=== Data extract ===

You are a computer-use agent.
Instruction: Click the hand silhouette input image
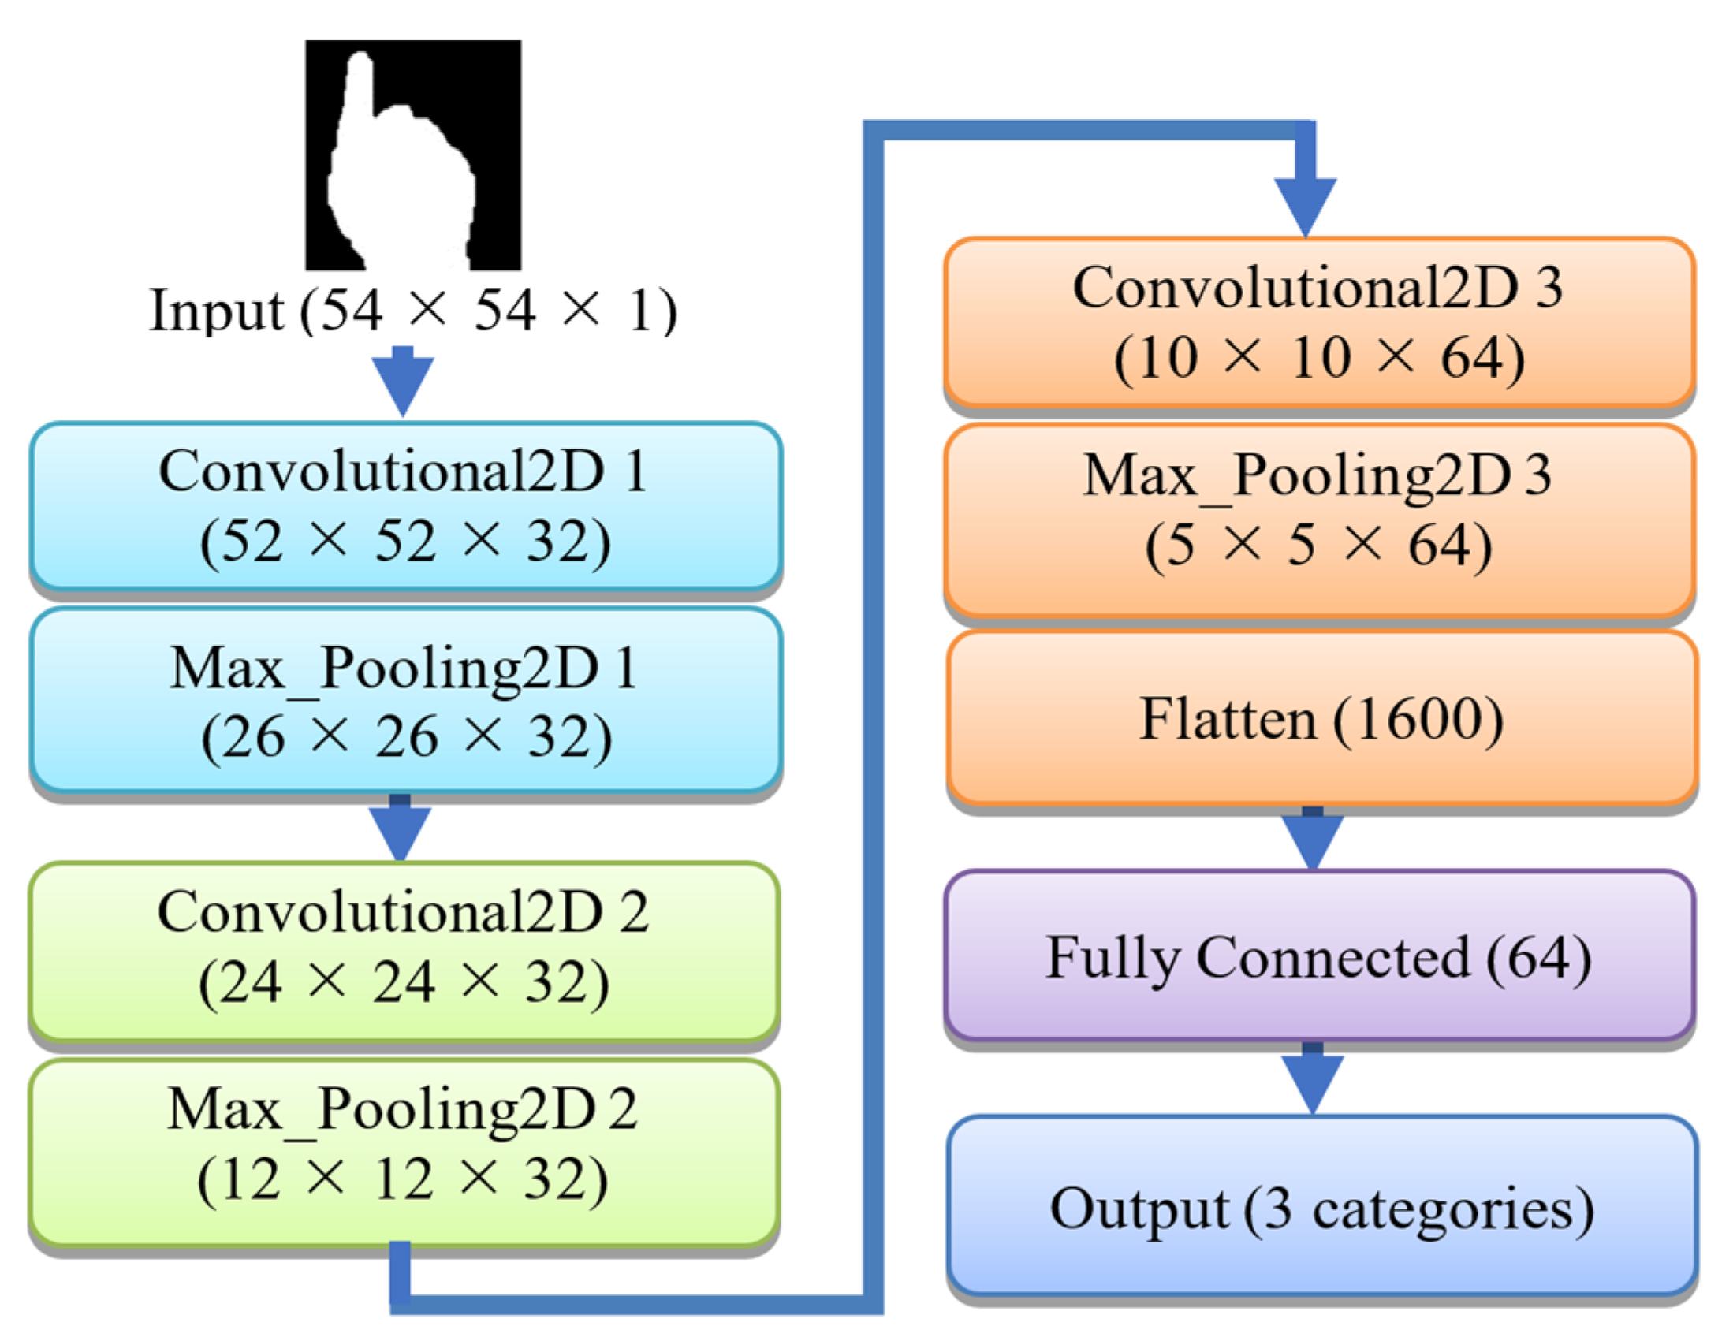click(412, 155)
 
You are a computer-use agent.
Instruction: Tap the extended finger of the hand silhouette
click(359, 87)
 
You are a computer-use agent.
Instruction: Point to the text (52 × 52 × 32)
click(405, 542)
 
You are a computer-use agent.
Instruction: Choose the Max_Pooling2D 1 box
click(405, 700)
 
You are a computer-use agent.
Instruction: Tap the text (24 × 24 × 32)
click(404, 982)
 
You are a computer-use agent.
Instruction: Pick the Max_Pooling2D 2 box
click(404, 1151)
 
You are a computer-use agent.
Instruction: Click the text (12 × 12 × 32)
click(402, 1180)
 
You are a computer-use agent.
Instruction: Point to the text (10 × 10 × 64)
click(1318, 358)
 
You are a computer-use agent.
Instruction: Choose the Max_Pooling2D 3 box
click(1318, 520)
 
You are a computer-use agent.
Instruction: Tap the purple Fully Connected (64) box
click(1318, 955)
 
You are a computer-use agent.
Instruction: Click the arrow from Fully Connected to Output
click(1312, 1080)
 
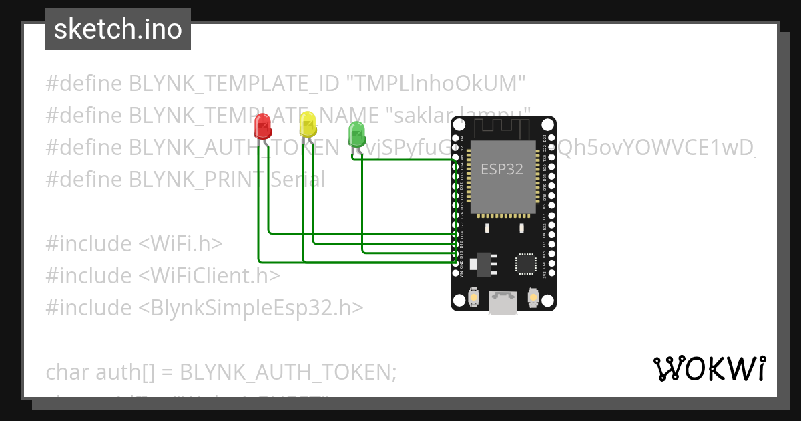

===

Count the lines in the records above that contain the string "text". Give only the number.

4